▶ **Page text**
You can knapp the flint right in the jaws of your cock. With the gun unloaded, and NO POwder in the flashpan, cradle the gun in your left arm. Use the inside edge of your left thumb to LIFT UP the closed frizzen, while you manually lower the cock so that the flint edge will strike the face of the frizzen at the " HEEL " of the frizzen. This is that last 1/4" of steel where the "L-shaped bend" occurs. Think of the frizzen as a human foot. The heel,-- or " achilles heel, to be exact"--- is located at the back of your foot, behind the horizontal plane of your foot.
Now, make sure that NO PART of your left thumb extend beyond the face of your frizzen where it will be cut by your flint, and HOLD the frizzen open at that position.
Now, Cock the hammer back to full cock, and pull the trigger.
The edge of the flint will strike the heel at a steeper angle, that chips off an edge across the width of the frizzen, and from the UNDERSIDE of the flint. This results in a new, sharp edge.
Knapping takes advantage of the natural fracture lines of silicate rocks, like flint. Flint fractures along predictable angles. By using the heel of the frizzen to create a new edge, you get a sharp, new edge over the entire width of the flint, so that all the flint is cutting steel off the face of the frizzen when the lock is fired.

▶ **Stored data**
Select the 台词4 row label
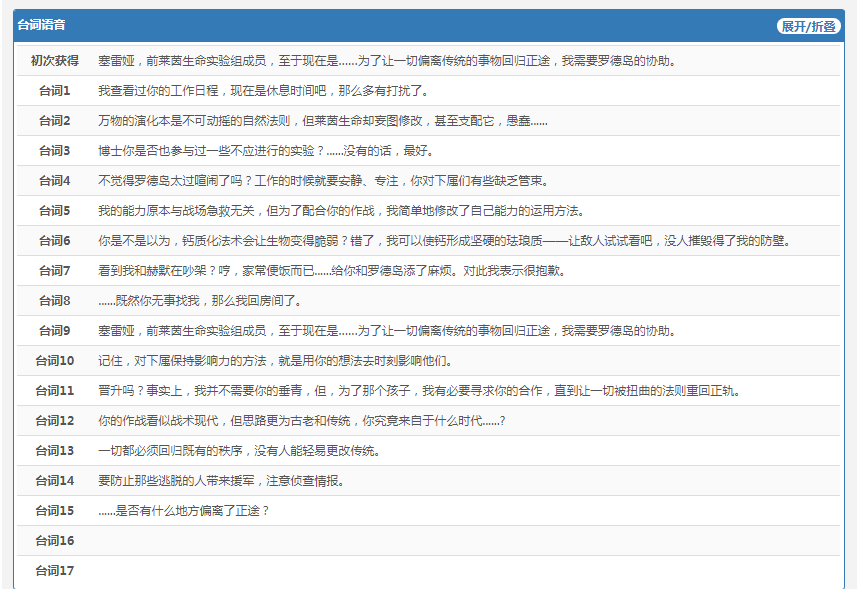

...

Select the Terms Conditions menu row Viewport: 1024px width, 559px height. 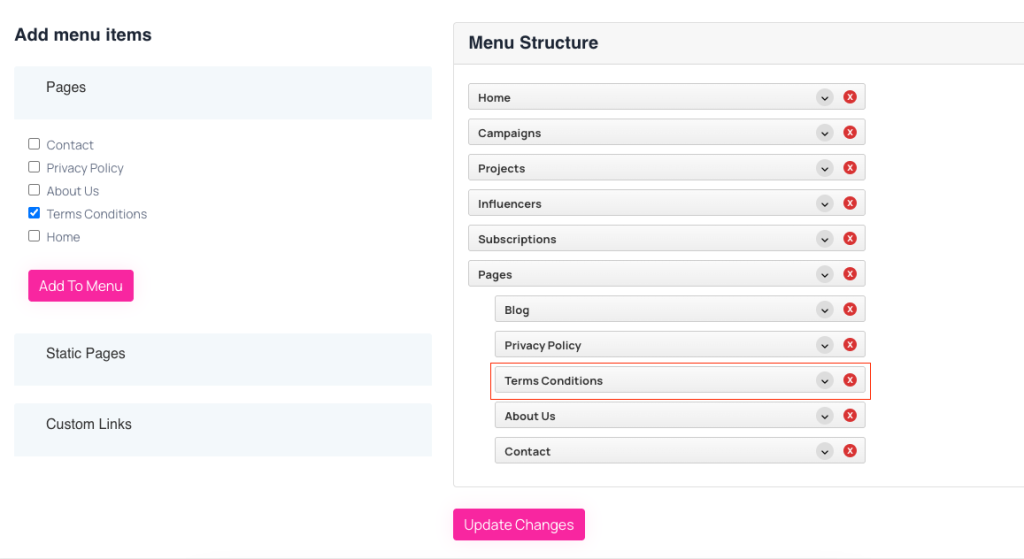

▶ **Tasks for this exercise**
1. Reproduce the flint-knapping text from "Now, make sure" to "pull the trigger.", substituting "finger" for "thumb".
2. According to the flint-knapping text, what should the frizzen be thought of as?

▶ **Worked answers**
1.
Now, make sure that NO PART of your left finger extend beyond the face of your frizzen where it will be cut by your flint, and HOLD the frizzen open at that position.
Now, Cock the hammer back to full cock, and pull the trigger.

2. A human foot.